Although I'm not a professional driver like Stephanie, I have hauled horses to competitive trail rides, and across the country when moving, for over 40 years. I've been fortunate in that my rigs have never been vandalized (knock on wood), but I have found a few surprises when I do a walk-around before I leave and whenever I stop. The surprises have been a blown trailer tire (yes, I kick the truck and trailer tires), a safety chain too low causing sparks, electrical wiring that had slipped down and worn right through (shorting when it touched metal or the ground, not to mention no brakes), and a the trailer door behind my horse wide open because I hadn't properly latched it. Bev

Stephanie Hanlon • 1 year ago

I have found many horse owners who trailer can't back up or hook up a trailer properly be it a gooseneck or a bumper pull.

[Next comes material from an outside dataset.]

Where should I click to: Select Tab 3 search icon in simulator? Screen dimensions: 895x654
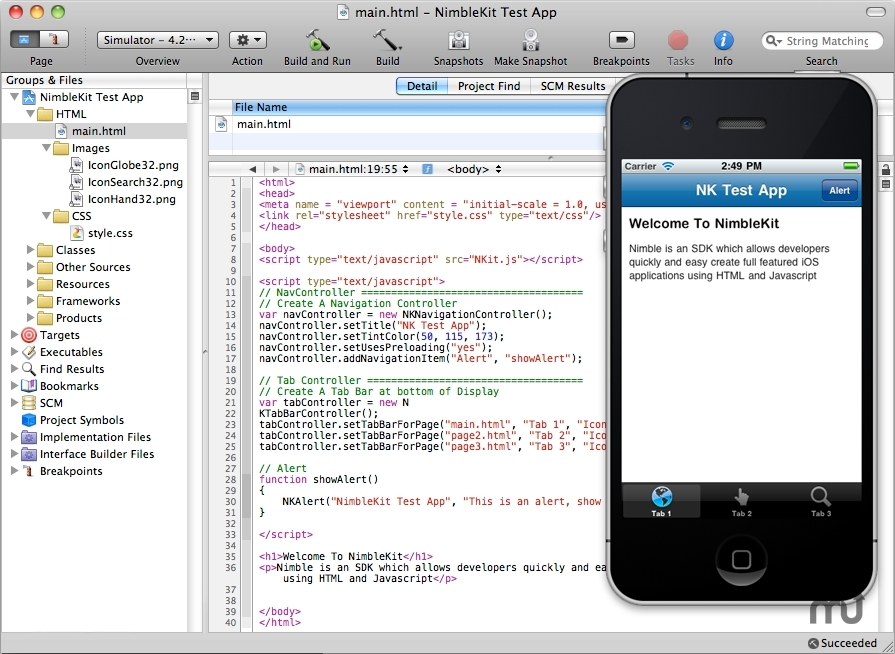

I also found a good majority have no idea how to stop trailer sway. A good majority also don't check mirrors when cornering and don't check the hitch if they stop to go potty or grab a bite along the way. I have caught people peaking into the horse area of my trailer and as a former long haul driver found that people will mess with your rig and do things to it. such as pulling the hitch pin , flattening tires, opening doors/windows while you are out of site. please address the potential hazards of hauling any distance away from home and for when you load up to come home from that trail head and have been out of sight and hearing distance of your rig for any amount of time. horse trailers are a target of vandals and thieves. use hitch locks and locking lug nuts and pad locks on your tack rooms.

Mary E Kane • 9 months ago

How to stop trailer sway. There is a good one for you to address in detail. Learning the hard way is scary!